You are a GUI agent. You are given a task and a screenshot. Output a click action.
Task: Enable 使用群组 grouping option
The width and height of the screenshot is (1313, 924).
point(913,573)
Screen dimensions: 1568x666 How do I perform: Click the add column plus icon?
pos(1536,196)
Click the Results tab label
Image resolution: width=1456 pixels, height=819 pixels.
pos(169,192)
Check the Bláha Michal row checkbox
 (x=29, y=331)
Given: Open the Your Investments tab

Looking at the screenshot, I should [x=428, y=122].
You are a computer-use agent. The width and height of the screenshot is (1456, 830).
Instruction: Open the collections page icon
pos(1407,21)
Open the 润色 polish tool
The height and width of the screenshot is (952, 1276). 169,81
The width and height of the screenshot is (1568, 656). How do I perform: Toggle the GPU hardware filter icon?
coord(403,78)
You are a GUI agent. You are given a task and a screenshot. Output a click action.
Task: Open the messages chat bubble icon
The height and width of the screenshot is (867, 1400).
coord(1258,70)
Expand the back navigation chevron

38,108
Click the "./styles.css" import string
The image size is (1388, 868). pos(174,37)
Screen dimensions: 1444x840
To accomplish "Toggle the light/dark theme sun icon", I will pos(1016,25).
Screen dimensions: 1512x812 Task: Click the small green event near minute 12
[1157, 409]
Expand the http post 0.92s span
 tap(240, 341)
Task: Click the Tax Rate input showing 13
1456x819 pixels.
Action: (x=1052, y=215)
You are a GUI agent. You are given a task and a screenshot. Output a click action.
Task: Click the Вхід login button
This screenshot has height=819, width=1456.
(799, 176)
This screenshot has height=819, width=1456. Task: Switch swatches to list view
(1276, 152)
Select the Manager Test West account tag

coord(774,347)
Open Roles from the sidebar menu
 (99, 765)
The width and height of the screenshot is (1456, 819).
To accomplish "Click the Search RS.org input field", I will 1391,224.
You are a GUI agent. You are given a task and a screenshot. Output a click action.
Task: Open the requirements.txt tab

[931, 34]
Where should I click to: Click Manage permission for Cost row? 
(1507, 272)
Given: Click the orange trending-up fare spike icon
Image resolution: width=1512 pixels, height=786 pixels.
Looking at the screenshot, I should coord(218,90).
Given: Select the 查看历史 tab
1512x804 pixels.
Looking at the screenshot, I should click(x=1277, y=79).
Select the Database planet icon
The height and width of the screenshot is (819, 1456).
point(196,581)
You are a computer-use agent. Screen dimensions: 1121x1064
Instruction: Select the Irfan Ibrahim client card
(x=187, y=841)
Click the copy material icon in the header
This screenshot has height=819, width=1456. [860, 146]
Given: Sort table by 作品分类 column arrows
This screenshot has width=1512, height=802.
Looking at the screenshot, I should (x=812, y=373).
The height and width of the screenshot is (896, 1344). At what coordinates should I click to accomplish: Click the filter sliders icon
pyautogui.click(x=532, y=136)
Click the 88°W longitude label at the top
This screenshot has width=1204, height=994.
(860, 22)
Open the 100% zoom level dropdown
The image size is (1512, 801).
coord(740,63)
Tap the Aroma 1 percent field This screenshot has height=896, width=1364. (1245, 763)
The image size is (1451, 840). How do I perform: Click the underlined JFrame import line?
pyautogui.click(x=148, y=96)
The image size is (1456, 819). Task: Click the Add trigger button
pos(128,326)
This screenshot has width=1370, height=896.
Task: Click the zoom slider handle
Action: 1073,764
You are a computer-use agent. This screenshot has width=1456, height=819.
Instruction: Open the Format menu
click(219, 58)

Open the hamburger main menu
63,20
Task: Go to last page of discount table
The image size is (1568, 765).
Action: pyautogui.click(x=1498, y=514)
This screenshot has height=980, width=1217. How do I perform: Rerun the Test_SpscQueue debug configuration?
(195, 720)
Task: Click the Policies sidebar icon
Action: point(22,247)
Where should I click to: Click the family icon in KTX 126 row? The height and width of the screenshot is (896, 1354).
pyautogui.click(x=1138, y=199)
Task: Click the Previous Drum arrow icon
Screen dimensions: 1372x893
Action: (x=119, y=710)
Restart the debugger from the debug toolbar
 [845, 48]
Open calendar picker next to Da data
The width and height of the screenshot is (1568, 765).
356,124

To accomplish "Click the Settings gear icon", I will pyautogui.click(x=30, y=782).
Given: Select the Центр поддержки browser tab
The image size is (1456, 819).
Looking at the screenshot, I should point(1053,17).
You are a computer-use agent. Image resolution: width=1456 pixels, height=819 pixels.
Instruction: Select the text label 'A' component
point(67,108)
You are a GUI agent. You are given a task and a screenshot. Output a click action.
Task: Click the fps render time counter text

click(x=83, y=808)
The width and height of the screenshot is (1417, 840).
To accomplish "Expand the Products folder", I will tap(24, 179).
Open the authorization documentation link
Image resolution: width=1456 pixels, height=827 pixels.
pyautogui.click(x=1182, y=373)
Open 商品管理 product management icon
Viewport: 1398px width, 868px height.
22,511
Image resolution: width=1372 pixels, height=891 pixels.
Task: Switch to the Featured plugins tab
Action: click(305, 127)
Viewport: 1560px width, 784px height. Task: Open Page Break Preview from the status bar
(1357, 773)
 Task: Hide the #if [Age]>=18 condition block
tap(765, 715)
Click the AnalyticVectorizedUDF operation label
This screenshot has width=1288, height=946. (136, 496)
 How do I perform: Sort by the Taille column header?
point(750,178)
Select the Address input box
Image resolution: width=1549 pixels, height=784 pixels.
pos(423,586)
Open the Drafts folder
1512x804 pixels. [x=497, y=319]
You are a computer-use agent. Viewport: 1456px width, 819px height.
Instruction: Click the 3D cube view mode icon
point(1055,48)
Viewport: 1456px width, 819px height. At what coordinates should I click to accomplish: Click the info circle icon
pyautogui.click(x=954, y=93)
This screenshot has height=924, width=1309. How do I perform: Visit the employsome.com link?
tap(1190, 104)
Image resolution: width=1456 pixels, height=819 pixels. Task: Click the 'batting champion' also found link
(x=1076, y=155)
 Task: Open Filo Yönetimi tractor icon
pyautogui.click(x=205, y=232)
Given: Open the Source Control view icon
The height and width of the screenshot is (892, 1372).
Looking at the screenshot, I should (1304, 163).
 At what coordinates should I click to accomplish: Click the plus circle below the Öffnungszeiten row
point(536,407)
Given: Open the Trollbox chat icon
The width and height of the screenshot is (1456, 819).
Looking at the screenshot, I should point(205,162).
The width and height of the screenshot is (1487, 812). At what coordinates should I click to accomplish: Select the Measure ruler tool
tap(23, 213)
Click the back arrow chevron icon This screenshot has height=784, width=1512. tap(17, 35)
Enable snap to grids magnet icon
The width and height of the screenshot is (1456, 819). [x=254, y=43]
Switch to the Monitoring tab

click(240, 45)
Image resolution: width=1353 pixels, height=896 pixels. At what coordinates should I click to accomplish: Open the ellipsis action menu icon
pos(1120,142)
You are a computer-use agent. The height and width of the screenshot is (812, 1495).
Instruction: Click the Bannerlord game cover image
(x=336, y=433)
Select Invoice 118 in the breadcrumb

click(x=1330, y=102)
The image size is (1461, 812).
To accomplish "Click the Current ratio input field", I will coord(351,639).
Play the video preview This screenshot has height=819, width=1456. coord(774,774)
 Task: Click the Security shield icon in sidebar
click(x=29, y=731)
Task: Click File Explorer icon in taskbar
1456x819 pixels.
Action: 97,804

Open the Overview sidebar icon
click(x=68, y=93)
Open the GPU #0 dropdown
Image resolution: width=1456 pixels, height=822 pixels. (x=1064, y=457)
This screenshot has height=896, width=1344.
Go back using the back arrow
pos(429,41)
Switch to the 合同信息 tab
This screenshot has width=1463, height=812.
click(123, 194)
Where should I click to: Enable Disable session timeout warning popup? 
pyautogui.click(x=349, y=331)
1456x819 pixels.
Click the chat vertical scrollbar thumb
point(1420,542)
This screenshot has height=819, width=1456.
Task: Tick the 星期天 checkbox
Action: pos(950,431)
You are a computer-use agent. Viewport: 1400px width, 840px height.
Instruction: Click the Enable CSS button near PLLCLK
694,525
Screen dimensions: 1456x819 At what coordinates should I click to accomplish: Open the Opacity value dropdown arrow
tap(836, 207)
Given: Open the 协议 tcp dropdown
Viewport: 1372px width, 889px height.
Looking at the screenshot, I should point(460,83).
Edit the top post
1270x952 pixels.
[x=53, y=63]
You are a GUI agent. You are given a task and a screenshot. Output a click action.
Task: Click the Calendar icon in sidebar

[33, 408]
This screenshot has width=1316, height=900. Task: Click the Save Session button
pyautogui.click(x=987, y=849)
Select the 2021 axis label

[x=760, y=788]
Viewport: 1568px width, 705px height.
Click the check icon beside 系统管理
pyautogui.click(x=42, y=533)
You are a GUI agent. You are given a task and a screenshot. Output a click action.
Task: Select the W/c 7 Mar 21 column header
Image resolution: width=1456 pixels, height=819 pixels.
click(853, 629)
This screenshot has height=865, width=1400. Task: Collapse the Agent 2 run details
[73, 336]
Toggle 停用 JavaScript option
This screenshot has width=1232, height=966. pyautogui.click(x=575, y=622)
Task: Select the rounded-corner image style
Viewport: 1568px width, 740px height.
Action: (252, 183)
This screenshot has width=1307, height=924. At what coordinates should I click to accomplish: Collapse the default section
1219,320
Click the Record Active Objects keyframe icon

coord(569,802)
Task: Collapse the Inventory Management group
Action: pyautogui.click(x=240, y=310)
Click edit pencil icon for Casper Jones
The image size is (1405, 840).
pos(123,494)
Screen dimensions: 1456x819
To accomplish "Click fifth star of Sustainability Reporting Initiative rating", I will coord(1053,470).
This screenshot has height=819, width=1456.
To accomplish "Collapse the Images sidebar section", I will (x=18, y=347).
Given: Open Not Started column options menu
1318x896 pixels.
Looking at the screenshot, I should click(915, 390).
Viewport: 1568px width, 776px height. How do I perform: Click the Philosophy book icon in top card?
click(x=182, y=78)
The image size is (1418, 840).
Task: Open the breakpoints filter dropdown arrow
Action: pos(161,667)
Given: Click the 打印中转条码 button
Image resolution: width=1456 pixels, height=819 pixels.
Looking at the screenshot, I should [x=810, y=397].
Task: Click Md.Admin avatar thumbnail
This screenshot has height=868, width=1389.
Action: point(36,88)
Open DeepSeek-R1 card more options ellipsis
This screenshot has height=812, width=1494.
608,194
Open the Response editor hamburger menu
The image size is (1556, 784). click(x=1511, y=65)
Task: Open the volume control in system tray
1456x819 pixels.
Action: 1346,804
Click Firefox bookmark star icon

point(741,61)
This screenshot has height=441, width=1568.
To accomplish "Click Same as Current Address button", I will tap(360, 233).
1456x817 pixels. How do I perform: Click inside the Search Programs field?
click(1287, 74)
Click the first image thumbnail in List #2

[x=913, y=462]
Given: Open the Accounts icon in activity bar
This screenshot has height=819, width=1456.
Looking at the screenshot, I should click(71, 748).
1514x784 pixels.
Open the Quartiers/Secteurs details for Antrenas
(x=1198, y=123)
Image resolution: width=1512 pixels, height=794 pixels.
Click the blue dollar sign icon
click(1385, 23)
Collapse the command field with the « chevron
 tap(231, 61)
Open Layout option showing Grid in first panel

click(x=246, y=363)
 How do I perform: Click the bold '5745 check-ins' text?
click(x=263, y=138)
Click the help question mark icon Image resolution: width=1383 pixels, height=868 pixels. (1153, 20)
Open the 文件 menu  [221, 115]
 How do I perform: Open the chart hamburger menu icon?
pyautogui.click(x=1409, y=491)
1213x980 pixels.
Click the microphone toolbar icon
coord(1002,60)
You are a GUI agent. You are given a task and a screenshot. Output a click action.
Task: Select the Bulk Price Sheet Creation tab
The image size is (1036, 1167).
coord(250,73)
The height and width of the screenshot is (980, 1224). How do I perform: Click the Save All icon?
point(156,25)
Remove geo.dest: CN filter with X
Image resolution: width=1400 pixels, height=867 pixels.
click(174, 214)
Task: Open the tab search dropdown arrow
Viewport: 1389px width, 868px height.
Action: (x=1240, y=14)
——
▶ TASK DETAILS: Within the entries, find all lines holding "computer" and copy each one.

▶ TASK OUTPUT:
You are a computer-use agent. The width and height of the screenshot is (1456, 830).
You are a computer-use agent. Screen dimensions: 1121x1064
You are a computer-use agent. This screenshot has width=1456, height=819.
You are a computer-use agent. Image resolution: width=1456 pixels, height=819 pixels.
You are a computer-use agent. Viewport: 1456px width, 819px height.
You are a computer-use agent. The height and width of the screenshot is (812, 1495).
You are a computer-use agent. Viewport: 1400px width, 840px height.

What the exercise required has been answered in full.